Monthly Archives: December 2011

Outlook 2011 for Mac still adding arbitrary line breaks into plaintext emails

Outlook 2011 on Mac OS X, v14.1.3, for whatever reason, still does not properly support “format=flowed” content-type or “quoted-printable” extensions for plaintext emails. This causes plaintext emails to be sent as mangled messes, full of arbitrarily inserted linebreaks. This appears to be a regression from Entourage, as far as I recall, which never handled plaintext quite this badly, and this is also despite Microsoft’s promises to have “implemented format=flowed”.

This is the last straw. I’ve been a loyal MS Entourage / MS Outlook user since the days of Outlook Express for Mac and Office 2001. But at this point, this software has actively impeded my communications with my friends and colleagues. We’re done.

The Problem

Here’s a really simple illustration of the problem, from the receiver’s end:

See how the URL, which was composed as one plaintext line, gets split up into two lines?

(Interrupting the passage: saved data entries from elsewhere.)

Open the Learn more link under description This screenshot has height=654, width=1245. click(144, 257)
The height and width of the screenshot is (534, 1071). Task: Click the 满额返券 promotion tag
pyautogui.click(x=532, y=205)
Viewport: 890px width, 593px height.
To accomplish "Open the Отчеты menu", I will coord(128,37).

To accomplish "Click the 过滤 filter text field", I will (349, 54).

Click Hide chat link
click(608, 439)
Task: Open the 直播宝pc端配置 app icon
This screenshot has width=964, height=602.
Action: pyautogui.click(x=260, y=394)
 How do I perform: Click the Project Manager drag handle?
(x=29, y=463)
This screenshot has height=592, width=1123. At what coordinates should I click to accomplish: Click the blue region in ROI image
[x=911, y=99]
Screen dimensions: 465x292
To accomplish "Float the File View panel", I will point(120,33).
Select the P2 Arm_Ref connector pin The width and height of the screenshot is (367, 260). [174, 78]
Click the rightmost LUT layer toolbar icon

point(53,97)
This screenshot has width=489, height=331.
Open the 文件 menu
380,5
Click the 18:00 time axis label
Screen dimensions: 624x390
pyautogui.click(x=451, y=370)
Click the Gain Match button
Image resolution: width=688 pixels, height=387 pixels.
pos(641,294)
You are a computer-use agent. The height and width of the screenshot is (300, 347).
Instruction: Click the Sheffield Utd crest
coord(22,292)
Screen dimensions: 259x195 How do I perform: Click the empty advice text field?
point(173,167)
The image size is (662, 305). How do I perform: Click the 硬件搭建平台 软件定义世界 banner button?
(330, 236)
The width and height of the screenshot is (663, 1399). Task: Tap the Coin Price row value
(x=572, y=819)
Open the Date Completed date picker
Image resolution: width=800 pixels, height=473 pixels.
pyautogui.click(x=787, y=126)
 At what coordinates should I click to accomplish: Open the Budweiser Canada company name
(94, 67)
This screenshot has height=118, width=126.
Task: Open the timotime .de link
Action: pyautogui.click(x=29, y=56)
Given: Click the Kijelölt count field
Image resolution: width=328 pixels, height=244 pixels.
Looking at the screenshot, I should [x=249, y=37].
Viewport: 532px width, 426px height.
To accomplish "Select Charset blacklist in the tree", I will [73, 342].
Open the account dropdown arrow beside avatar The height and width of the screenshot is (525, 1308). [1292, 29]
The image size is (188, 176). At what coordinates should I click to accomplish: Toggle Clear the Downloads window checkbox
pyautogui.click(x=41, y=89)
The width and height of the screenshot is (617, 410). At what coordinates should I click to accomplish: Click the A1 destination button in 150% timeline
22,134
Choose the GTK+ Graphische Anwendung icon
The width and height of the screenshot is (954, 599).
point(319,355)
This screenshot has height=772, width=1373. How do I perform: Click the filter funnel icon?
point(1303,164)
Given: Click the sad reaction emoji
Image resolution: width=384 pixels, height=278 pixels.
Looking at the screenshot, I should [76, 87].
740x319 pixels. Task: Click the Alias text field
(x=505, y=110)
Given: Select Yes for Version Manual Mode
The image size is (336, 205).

Here is another example, purely from the editor UI (and not even being sent yet). I start with a perfectly good reply saved as a draft:

I make a small wording change and resave:

See that third line? Thanks to the hard line breaks inserted by Outlook (even at composition stage), the line wrap has been mangled. This draft has to be re-wrapped manually, by the tedious process of deleting the newline-based hard line breaks from every line following in the paragraph. That was a short paragraph. Imagine doing that in a long paragraph, from the first line.

To add insult to injury, there is not even a “re-wrap” functionality in the editor, to at least solve this user-interface level problem (as opposed to the protocol level problem). Obviously no one at Microsoft sends plaintext emails anymore.

The Issue

Back when email was first devised, servers didn’t have a lot of memory, and people had pretty tiny terminals with fixed line widths and not a whole lot of processing power to deal with it. The Internet standards for email messages http://www.ietf.org/rfc/rfc2822.txt, RFC2822 Section 2.1.1, defines recommendations for email body text transferred over SMTP:

There are two limits that this standard places on the number of
characters in a line. Each line of characters MUST be no more than
998 characters, and SHOULD be no more than 78 characters, excluding
the CRLF.

The 998 character limit is due to limitations in many implementations
which send, receive, or store Internet Message Format messages that
simply cannot handle more than 998 characters on a line. Receiving
implementations would do well to handle an arbitrarily large number
of characters in a line for robustness sake…

The more conservative 78 character recommendation is to accommodate
the many implementations of user interfaces that display these
messages which may truncate, or disastrously wrap, the display of
more than 78 characters per line…

…it is encumbant upon implementations which display messages
to handle an arbitrarily large number of characters in a line
(certainly at least up to the 998 character limit) for the sake of
robustness.

Basically, the SMTP server can count on messages that come in 80 characters per line (and always less than 1000 characters per line), and email clients can trust that they only have to render up to the 78th column of text. This limitation is hardly useful in the modern age, but persists since it’s part of the standard. And it’s a fine, conservative design model. But now we write some pretty long lines without linebreaking ourselves, so something magical has to happen in the email client itself, like Outlook 2011.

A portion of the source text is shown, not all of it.